Wednesday, 3 October 2012
‘A Guile of Dragons’ – James Enge (Pyr)
Here’s a series that should be right up my street; an interesting anti-hero making his way across a world that is crying out to be explored by the likes of me. What I found though… Well, you already know what I thought of ‘Blood of Ambrose’ (review Here if you haven’t already read it) and I only got halfway through ‘This Crooked Way’ before putting down, for a quick break, and never finding my way back to it. I haven’t opened ‘The Wolf Age’ at all.
It’s a world that keeps calling to me though so when I heard of ‘A Guile of Dragons’ I knew I’d have to take a look. ‘A Guile of Dragons’ particularly appealed to me with its promise of taking things right back to the start of Morlock’s life and giving us hints at how he ended up the way he did. Maybe it was the sense of jumping on halfway through a story that threw me so badly…

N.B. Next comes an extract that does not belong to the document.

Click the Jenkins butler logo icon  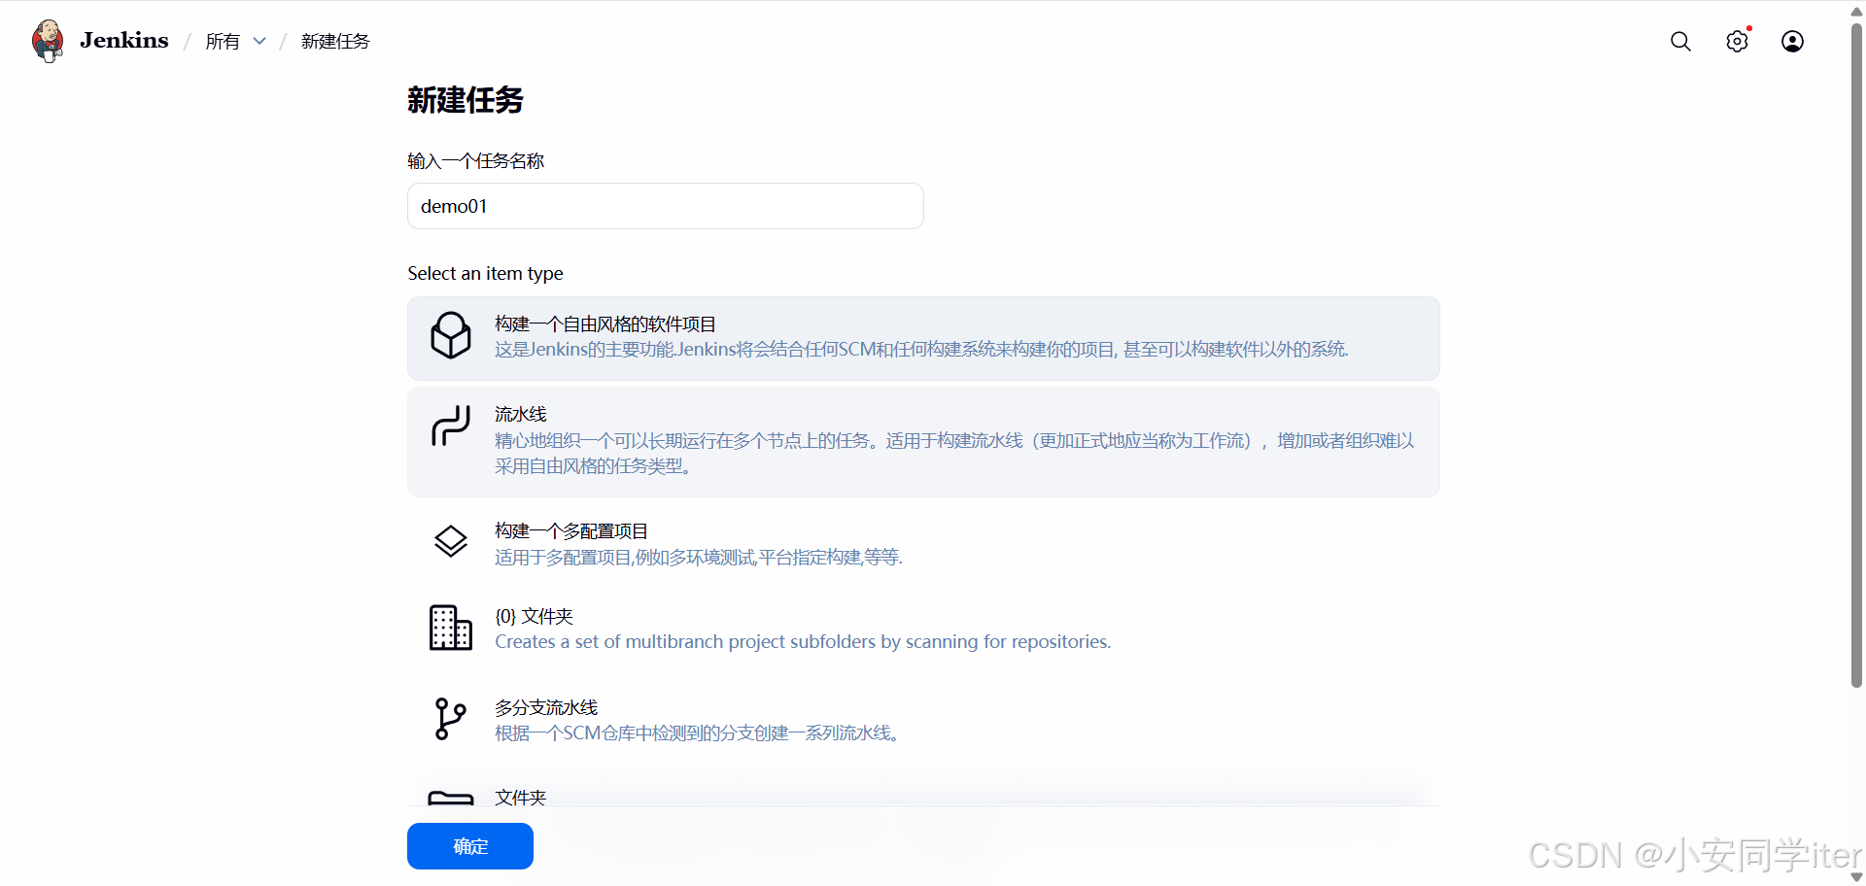48,41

‘A Guile of Dragons’ ended up being a holiday read, last week, and it wasn’t a bad one either. I didn’t find the book to be as good as it wanted to be but there was still plenty to enjoy and I might even be persuaded to give ‘This Crooked Way’ and ‘The Wolf Age’ a go after all.
The dragons have returned from out of the North and and their Longest War, with the dwarves, is set to begin all over again. If that wasn’t bad enough, they are backed by a long dead king and the masked goes of Fate and Chaos.

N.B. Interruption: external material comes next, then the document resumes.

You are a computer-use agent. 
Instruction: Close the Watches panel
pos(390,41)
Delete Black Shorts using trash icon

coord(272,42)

The dwarves are cut off from any aid and are slowly being whittled away as prisoners are taken and the defenders corrupted by dragonspells. The weight of guarding the North hold, and ultimately the lands of the south, rests on the crooked shoulders of a traitors son…
Even at a relatively young age, Morlock Ambrosius has had a tough life but he has always tried to do the right thing by his homeland and adopted people. What he is about to find out though will force him to make some tough decisions. Regin and Fafnir were brothers and the Longest War can never be over…

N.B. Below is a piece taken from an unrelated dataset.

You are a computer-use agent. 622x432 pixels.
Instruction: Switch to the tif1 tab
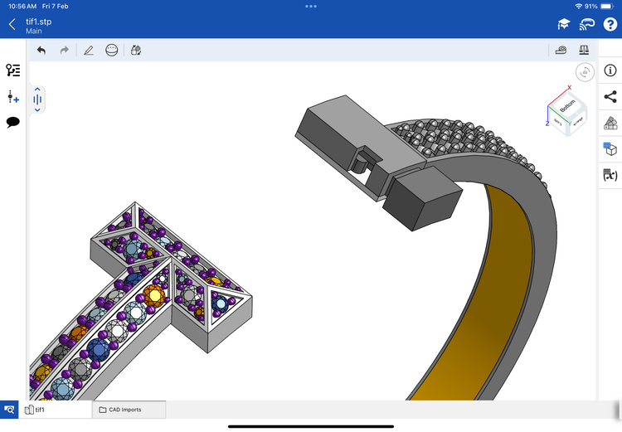(56, 410)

As I’ve already mentioned, ‘A Guile of Dragons’ takes things right back to the very beginning of Morlock’s life (a little bit before that even) and delivers on its promise to fill in those blank spaces. Only up to a point however. The book itself is only the opening chapter in a mini-series (a trilogy?), ‘A Tournament of Shadows’ so don’t expect too many answers. In fact, if you go into this expecting a few more questions to be raised then you won’t be disappointed. I wanted to find out a lot more about Merlin and Nimue Viviana and what led them to treat Morlock the way they do in ‘This Crooked Way’. No such luck, I think I’ll be waiting for at least two more books before those answers become clear.
Realistic expectations are the order of the day here then. ‘A Guile of Dragons’ isn’t going to give you all the answers so don’t expect it to. What it will give you though is a story that you can’t help but want to read; even though, at times, it will seem exactly the opposite.
I found ‘A Guile of Dragons’ to be a little more balanced than ‘Blood of Ambrose’ in terms of world building and plot versus character development. A lot happens here and you come away this time with more of a feel for where it’s all taking place. I liked that, this approach certainly made the book feel a little more fleshed out than its predecessor did. And as far as Morlock taking on dragons goes, wow! Enge doesn’t hold back on the pyrotechnics and the thrill of chases through mountain passes and forests. Morlock even kills a dragon and it’s interesting to see how Enge uses this to show how legends can spring from a complete misunderstanding. This certainly casts future events in a whole new light. His confrontation with the dead king of Cor also makes for some gripping reading.
What I found frustrating though was how things seemed to get bogged down by a main character whose pysche is so damaged (and moulded by his time with the taciturn dwarves) that he is incapable of relating to others. There is only so many times that you can be shown this before you find yourself thinking that you know all there is to know, at the moment, and you just want the story to get going. It doesn’t though because the story is all about Morlock, the plot gets trapped by a character who you can’t really get a feel for as he is so protective of his inner self. You could say that Enge wrote the character a little too well here… And given how easily Morlock resolves his feelings, literally in one paragraph at the end of the book, I did feel a little cheated by what I had to go through to get there.
Couple this with the dwarves tentatively getting to know Earno (a Guardian of the South lands) and there were large chunks of the book where I was just waiting for something to happen. It really felt like things were crawling along during these moments.
A tough one to call then. ‘A Guile of Dragons’ has certainly got me interested in the next instalment but, yet again, I’ll be approaching it with some caution and hopes that the story will be allowed to come out from under the shadow of Morlock himself.